One of the challenges of being a new mom is friendships. The challenge is multi-faceted. First, you’re so tired from countless feedings in the early days (and nights) that you literally have a hard time concentrating on more than three words at a time. Second, your doctor told you it was flu season and to stay away from people for six weeks or so…so you’re missing the fellowship of church and work and other social gatherings, and you feel like you’re always about a dozen steps behind on the latest goings-on in your friends’ lives. You’ve missed countless announcements and updates (even if you’ve been on social media more than you realized possible to try to fill that void). Then there’s the dichotomy of not always wanting to talk about kids but not knowing what else to talk about because they’re pretty much all-consuming in those first few months.

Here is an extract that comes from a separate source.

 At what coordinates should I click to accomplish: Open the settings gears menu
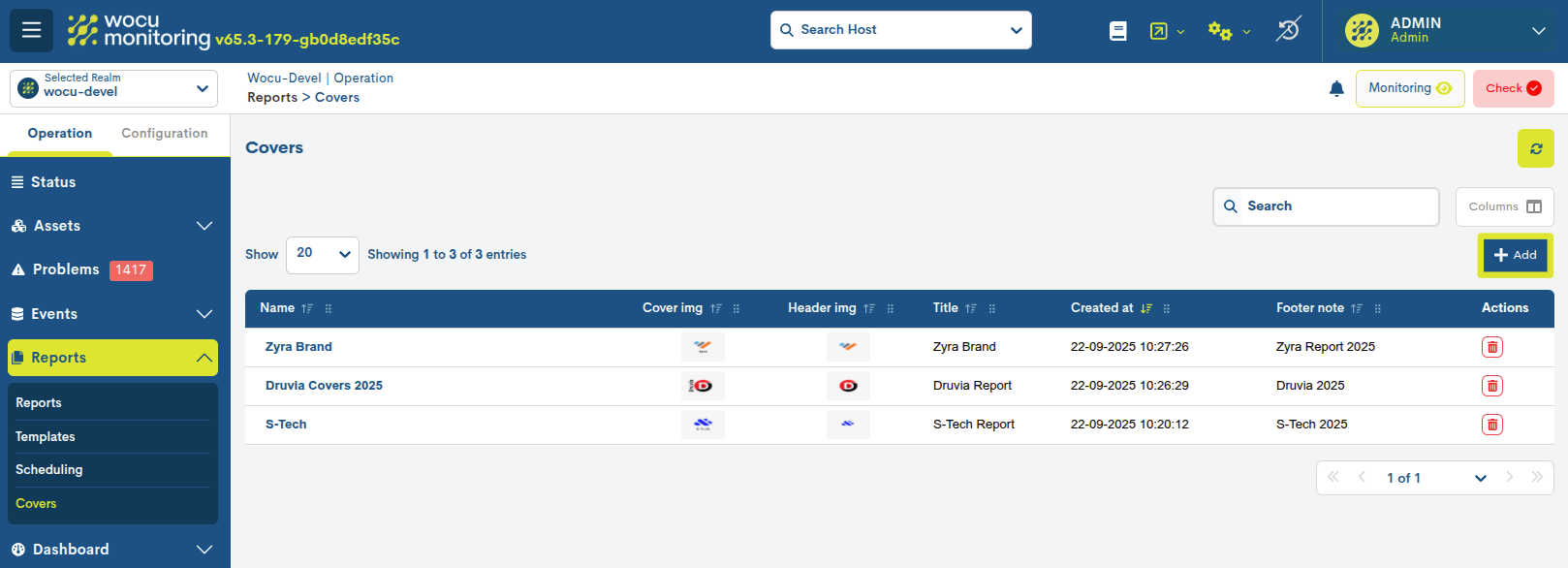1228,31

When you finally do make it back to church, the timing of services and feedings isn’t always complimentary, and you’re faced with the very real temptation to not even show up. But you keep going because the moms before you have said that the mother’s room was a fantastic spot for fellowship. Some days it is, and that’s great. Other days, there’s 8 moms in there at the same time, and it can be a little overwhelming–and you feel like you’re over-talking in an effort to relate to another human being. Then there are those days when you really want the fellowship, even if it’s overstimulating, and you find yourself in the mother’s room all alone.

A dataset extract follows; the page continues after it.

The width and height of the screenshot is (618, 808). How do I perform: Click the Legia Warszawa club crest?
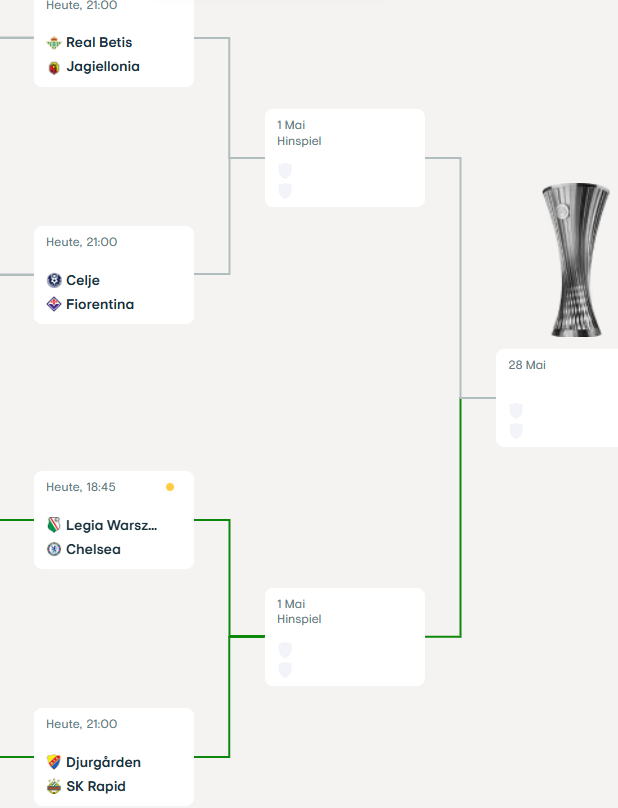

One of the last posts I wrote was about having friends in all ages and stages of life, and I think this is more important now than ever! Sometimes hanging out with the fellow-new-mommies is exactly what you need, but then you realize that you’re all just figuring this out and there are countless others who have gone before and have some great advice. And it’s not worth getting offended over whether they offer said advice with or without solicitation. 😉 Then there are others who may not be exactly in the same stage as you right now, but they still want to be your friend and are desperately trying to relate to you too.
I just finished reading two blog posts (a series called “Keep Your Circle Broken” by Sara Horn), and I hope you’ll read them both and glean from them truths about always making room for one more friend and not letting yourself get offended when they haven’t read the latest blog post on “15 Things Not to Say to So-and-So.” Just accept them for who they are and know that they’re probably just trying to make friends too. We all stumble over our words and say the wrong things sometimes. But grace is about forgiving and choosing to move forward in strength and peace. Here are the posts:
And as you step in to church this Sunday, keep your eyes open for the new mom, the single lady, the grieving widow, the empty-nester, the nursery worker, the…you get the point…and go up and say “Hello” to that sister in Christ. You never know what friendship might blossom by making room for one more conversation–for one more new friend.